In operations research, ILP-solvers (integer linear programming) are a standard tool to find optimized configurations in constrained environments. It can answer questions like:
The hard thing is to reformulate the problem with constraint equations and a cost function. But once you did that, the ILP-solver does it’s magic and finds a solution. The problem with ILP-solvers is that their input language is often verbose and thus hard to maintain.
The people at Monash University & co have developed a high-level, solver-independent language to interface with a range of open source and commercial ILP-solvers: MiniZinc. I highly recommend taking their free, fun and challenging online course where you need to help out protagonists in the novel Romance of the Three Kingdoms with problems such as maximizing the force of their armies or organizing a glorious banquet.
I believe we should use equation solvers more often in our apps and services. For my startup idea Chaski, I’m using it to solve packing problems to derive pick-up and delivery constraints (which items fit into the truck) that will influence the delivery tour.
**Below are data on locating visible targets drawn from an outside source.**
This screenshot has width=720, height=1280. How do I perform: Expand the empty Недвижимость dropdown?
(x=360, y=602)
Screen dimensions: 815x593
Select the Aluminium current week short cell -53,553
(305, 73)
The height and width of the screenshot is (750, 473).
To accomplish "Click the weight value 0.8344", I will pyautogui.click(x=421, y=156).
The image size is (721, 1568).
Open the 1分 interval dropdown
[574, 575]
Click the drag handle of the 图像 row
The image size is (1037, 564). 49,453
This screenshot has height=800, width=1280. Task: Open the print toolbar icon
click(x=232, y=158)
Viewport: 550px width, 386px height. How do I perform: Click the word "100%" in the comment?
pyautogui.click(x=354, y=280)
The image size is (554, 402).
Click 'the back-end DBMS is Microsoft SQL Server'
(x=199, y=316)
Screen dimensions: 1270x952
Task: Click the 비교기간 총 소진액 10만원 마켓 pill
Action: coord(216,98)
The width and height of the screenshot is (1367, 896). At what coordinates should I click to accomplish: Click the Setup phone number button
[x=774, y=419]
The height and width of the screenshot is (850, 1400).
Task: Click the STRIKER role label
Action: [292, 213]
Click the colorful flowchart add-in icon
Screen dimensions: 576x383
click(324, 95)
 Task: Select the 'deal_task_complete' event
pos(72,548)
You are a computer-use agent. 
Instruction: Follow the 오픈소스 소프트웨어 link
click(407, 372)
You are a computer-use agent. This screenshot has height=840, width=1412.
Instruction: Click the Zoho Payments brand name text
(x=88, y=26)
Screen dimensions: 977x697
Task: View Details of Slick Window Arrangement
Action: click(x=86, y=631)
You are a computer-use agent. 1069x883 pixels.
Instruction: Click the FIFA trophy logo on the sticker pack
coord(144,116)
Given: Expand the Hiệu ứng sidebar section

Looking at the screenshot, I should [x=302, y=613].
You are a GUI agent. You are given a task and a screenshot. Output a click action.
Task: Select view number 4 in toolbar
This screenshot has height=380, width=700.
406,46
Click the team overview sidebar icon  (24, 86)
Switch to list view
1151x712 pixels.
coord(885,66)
Ok 🤔, I admit, solving packing problems with an ILP-solver is a classic. But the next time I find myself developing a complicated heuristic in my day job, I will try to come up with some equations first and let MiniZinc do the heavy lifting. Chances are that the ILP solver is better, faster and more stable than my algorithm. 😉
I created a dockerized Python web service around MiniZinc so that I can hook it up easily in my projects.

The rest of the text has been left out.